_Items from a data source_
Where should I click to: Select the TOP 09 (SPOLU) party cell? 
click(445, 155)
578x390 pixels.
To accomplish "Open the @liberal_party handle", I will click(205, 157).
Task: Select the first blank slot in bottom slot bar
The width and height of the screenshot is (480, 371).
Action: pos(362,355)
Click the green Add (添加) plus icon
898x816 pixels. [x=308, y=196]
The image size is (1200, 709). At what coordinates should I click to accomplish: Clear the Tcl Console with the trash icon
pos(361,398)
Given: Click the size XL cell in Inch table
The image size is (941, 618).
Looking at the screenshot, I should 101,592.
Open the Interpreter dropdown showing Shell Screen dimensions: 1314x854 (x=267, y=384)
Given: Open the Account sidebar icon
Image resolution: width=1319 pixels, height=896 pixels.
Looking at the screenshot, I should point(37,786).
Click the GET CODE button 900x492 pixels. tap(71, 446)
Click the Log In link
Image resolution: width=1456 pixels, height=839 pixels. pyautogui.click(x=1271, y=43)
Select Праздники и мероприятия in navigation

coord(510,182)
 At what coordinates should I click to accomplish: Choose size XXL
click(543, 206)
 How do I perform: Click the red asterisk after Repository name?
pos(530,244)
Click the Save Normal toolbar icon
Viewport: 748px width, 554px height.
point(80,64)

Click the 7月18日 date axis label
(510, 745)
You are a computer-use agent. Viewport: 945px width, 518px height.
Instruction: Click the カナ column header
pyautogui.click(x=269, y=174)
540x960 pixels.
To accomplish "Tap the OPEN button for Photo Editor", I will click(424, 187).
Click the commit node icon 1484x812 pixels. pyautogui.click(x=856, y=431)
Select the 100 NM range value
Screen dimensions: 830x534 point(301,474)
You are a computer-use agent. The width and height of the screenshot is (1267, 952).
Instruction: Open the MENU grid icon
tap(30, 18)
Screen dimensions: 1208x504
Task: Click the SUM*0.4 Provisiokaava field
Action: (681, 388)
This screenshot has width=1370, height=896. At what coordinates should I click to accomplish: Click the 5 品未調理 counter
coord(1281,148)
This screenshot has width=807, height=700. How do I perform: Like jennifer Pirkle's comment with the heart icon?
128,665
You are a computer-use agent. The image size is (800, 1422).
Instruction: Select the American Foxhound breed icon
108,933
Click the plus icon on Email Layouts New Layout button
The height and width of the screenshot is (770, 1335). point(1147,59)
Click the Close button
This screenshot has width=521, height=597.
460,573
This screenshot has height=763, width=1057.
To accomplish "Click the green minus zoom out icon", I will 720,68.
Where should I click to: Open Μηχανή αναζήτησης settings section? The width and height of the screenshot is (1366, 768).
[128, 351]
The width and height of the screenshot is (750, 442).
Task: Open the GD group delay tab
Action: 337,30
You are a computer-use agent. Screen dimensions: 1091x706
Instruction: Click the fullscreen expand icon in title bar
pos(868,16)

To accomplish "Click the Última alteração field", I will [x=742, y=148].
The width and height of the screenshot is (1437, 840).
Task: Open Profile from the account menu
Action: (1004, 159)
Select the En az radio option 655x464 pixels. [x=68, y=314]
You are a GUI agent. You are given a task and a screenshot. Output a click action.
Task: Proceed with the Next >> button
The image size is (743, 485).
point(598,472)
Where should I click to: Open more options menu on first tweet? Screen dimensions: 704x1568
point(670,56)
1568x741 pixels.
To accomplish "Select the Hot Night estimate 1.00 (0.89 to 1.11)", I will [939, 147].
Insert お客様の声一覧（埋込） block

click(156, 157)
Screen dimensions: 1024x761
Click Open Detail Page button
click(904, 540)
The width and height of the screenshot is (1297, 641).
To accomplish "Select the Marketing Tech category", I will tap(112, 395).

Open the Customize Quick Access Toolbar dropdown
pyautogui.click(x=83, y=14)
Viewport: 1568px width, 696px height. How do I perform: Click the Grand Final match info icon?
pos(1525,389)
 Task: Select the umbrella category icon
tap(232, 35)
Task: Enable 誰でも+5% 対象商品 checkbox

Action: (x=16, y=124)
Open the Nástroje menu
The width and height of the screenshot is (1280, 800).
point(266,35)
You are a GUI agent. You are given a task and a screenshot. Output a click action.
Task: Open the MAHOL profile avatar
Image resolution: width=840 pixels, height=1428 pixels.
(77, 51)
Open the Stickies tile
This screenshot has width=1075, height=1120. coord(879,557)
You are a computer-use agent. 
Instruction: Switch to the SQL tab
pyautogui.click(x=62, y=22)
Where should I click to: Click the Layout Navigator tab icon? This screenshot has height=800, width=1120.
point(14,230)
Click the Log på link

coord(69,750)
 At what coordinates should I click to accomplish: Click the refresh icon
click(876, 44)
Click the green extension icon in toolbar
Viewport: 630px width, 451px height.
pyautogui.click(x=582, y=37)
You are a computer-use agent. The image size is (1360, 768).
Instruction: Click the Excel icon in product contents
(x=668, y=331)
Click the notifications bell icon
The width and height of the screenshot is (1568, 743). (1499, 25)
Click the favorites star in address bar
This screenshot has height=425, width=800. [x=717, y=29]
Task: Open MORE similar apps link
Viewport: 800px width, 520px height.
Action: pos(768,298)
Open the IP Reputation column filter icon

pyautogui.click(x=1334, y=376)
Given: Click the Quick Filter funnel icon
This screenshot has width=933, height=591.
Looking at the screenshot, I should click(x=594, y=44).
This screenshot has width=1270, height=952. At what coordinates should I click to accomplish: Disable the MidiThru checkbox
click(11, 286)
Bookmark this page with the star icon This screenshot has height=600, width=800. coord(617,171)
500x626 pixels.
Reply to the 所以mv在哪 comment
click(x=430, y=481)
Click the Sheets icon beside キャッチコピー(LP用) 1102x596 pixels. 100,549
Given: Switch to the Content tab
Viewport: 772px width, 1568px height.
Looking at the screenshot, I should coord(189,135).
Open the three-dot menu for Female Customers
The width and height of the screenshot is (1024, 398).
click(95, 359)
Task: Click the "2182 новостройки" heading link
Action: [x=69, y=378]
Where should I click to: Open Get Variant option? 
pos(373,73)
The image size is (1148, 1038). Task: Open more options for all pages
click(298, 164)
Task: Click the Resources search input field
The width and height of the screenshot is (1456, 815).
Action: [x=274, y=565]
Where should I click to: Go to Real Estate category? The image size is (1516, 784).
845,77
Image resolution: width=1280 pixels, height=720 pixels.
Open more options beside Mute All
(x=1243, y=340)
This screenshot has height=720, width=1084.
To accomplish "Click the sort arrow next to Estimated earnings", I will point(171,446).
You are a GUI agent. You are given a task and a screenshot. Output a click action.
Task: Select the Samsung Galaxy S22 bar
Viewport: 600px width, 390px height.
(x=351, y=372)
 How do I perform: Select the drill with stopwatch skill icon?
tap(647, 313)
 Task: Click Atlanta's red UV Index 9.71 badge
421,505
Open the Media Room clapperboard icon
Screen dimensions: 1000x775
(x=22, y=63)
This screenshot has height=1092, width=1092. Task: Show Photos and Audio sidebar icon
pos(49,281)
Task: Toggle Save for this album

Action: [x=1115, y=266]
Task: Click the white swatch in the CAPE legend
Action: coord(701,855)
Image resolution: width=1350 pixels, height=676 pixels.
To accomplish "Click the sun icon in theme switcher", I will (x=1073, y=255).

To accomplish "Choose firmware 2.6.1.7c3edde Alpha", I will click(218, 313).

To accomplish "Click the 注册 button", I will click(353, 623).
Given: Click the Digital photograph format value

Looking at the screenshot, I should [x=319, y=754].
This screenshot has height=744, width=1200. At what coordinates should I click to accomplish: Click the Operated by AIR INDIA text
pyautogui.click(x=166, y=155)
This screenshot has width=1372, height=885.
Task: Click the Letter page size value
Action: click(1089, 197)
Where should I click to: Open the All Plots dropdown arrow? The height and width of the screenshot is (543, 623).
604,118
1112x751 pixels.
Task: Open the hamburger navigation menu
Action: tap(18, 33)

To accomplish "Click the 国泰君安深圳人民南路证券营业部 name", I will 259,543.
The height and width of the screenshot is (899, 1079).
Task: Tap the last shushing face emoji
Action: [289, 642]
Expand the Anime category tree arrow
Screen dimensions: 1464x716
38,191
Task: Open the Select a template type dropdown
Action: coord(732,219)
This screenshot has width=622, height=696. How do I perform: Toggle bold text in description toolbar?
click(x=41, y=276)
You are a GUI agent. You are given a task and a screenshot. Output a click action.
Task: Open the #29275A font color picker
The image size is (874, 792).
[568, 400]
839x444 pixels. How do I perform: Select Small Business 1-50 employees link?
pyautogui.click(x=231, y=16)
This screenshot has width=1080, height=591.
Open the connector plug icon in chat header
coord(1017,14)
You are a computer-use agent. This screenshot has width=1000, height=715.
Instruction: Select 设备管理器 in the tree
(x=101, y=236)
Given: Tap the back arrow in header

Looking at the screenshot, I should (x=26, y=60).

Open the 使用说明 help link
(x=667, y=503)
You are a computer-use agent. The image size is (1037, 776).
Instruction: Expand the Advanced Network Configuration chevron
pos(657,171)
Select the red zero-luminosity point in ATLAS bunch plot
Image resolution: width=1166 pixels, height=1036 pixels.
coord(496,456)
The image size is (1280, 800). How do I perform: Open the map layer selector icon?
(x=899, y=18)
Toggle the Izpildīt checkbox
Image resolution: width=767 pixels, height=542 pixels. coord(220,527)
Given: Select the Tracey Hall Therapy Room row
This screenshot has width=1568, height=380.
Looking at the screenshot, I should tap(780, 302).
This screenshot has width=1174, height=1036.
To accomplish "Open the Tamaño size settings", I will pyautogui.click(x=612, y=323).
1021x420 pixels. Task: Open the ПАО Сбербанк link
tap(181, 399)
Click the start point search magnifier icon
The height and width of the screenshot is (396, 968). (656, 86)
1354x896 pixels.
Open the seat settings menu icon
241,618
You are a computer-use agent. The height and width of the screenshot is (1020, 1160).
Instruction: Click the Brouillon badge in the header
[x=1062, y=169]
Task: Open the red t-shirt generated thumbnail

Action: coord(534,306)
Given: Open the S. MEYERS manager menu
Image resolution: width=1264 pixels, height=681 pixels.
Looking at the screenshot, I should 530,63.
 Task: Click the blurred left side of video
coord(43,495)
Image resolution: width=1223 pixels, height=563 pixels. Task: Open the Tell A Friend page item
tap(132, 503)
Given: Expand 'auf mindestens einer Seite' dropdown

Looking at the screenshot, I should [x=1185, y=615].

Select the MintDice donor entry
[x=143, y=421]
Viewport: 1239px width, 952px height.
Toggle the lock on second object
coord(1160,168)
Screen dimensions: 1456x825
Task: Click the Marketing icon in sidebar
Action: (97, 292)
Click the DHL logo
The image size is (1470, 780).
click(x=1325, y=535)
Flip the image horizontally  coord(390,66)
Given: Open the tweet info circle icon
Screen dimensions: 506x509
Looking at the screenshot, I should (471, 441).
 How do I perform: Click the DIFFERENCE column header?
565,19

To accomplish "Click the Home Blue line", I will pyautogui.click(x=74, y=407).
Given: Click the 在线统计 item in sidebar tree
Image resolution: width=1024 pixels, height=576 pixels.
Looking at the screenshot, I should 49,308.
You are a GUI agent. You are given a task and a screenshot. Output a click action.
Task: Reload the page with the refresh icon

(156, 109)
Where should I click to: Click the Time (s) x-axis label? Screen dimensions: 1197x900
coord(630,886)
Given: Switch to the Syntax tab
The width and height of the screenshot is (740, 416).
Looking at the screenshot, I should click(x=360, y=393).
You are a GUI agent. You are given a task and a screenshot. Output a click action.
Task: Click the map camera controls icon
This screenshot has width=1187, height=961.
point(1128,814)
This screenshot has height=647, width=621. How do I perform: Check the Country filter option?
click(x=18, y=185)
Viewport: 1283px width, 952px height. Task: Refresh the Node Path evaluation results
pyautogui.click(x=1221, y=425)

_Requirement_
Find the line with "Viewport: 800px width, 520px height." in the entries above. Retype it and each line after it, exactly, through the line with "Given: Switch to the Content tab", and stop there.

_Exercise solution_
Viewport: 800px width, 520px height.
Action: pos(768,298)
Open the IP Reputation column filter icon

pyautogui.click(x=1334, y=376)
Given: Click the Quick Filter funnel icon
This screenshot has width=933, height=591.
Looking at the screenshot, I should click(x=594, y=44).
This screenshot has width=1270, height=952. At what coordinates should I click to accomplish: Disable the MidiThru checkbox
click(11, 286)
Bookmark this page with the star icon This screenshot has height=600, width=800. coord(617,171)
500x626 pixels.
Reply to the 所以mv在哪 comment
click(x=430, y=481)
Click the Sheets icon beside キャッチコピー(LP用) 1102x596 pixels. 100,549
Given: Switch to the Content tab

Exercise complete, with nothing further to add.